- _WHAT NEEDS TO BE DONE_:
Each of the following records is to be printed verbatim.

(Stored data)

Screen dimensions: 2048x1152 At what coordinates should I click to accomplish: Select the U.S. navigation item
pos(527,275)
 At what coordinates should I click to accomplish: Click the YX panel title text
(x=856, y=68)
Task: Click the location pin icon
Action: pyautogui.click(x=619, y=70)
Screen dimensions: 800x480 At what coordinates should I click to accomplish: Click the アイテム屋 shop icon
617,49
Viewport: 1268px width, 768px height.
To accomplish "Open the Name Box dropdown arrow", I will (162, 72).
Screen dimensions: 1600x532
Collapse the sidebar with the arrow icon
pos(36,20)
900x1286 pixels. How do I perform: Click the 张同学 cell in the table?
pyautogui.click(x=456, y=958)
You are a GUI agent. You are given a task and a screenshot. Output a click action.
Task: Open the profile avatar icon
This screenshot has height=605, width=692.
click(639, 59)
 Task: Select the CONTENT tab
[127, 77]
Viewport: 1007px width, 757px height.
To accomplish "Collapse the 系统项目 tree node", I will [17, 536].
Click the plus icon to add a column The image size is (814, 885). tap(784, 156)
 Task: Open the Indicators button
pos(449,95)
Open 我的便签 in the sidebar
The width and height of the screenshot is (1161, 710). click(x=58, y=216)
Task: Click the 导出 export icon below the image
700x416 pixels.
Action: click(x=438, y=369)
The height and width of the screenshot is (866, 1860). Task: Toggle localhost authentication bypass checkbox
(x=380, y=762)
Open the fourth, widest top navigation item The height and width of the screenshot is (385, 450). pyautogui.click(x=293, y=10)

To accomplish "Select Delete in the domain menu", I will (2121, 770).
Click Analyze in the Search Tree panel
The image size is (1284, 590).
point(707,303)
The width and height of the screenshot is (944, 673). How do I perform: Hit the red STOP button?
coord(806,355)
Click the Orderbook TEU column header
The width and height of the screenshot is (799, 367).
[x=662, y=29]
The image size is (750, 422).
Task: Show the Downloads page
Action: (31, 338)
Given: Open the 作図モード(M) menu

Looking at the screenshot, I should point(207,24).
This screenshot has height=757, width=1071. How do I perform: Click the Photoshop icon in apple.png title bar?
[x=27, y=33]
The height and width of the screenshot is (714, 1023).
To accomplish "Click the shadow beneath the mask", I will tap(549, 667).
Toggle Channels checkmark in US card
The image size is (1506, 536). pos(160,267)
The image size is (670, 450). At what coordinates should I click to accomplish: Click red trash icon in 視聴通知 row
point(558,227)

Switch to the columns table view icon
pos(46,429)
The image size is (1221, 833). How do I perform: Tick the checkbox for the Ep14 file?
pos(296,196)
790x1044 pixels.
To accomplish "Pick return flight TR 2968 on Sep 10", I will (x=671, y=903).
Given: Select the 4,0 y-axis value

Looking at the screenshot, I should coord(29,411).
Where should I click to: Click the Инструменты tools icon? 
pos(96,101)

- _FINISHED EXERCISE_:
Screen dimensions: 2048x1152 At what coordinates should I click to accomplish: Select the U.S. navigation item
pos(527,275)
 At what coordinates should I click to accomplish: Click the YX panel title text
(x=856, y=68)
Task: Click the location pin icon
Action: pyautogui.click(x=619, y=70)
Screen dimensions: 800x480 At what coordinates should I click to accomplish: Click the アイテム屋 shop icon
617,49
Viewport: 1268px width, 768px height.
To accomplish "Open the Name Box dropdown arrow", I will (162, 72).
Screen dimensions: 1600x532
Collapse the sidebar with the arrow icon
pos(36,20)
900x1286 pixels. How do I perform: Click the 张同学 cell in the table?
pyautogui.click(x=456, y=958)
You are a GUI agent. You are given a task and a screenshot. Output a click action.
Task: Open the profile avatar icon
This screenshot has height=605, width=692.
click(639, 59)
 Task: Select the CONTENT tab
[127, 77]
Viewport: 1007px width, 757px height.
To accomplish "Collapse the 系统项目 tree node", I will [17, 536].
Click the plus icon to add a column The image size is (814, 885). tap(784, 156)
 Task: Open the Indicators button
pos(449,95)
Open 我的便签 in the sidebar
The width and height of the screenshot is (1161, 710). click(x=58, y=216)
Task: Click the 导出 export icon below the image
700x416 pixels.
Action: click(x=438, y=369)
The height and width of the screenshot is (866, 1860). Task: Toggle localhost authentication bypass checkbox
(x=380, y=762)
Open the fourth, widest top navigation item The height and width of the screenshot is (385, 450). pyautogui.click(x=293, y=10)

To accomplish "Select Delete in the domain menu", I will (2121, 770).
Click Analyze in the Search Tree panel
The image size is (1284, 590).
point(707,303)
The width and height of the screenshot is (944, 673). How do I perform: Hit the red STOP button?
coord(806,355)
Click the Orderbook TEU column header
The width and height of the screenshot is (799, 367).
[x=662, y=29]
The image size is (750, 422).
Task: Show the Downloads page
Action: (31, 338)
Given: Open the 作図モード(M) menu

Looking at the screenshot, I should point(207,24).
This screenshot has height=757, width=1071. How do I perform: Click the Photoshop icon in apple.png title bar?
[x=27, y=33]
The height and width of the screenshot is (714, 1023).
To accomplish "Click the shadow beneath the mask", I will tap(549, 667).
Toggle Channels checkmark in US card
The image size is (1506, 536). pos(160,267)
The image size is (670, 450). At what coordinates should I click to accomplish: Click red trash icon in 視聴通知 row
point(558,227)

Switch to the columns table view icon
pos(46,429)
The image size is (1221, 833). How do I perform: Tick the checkbox for the Ep14 file?
pos(296,196)
790x1044 pixels.
To accomplish "Pick return flight TR 2968 on Sep 10", I will (x=671, y=903).
Given: Select the 4,0 y-axis value

Looking at the screenshot, I should coord(29,411).
Where should I click to: Click the Инструменты tools icon? 
pos(96,101)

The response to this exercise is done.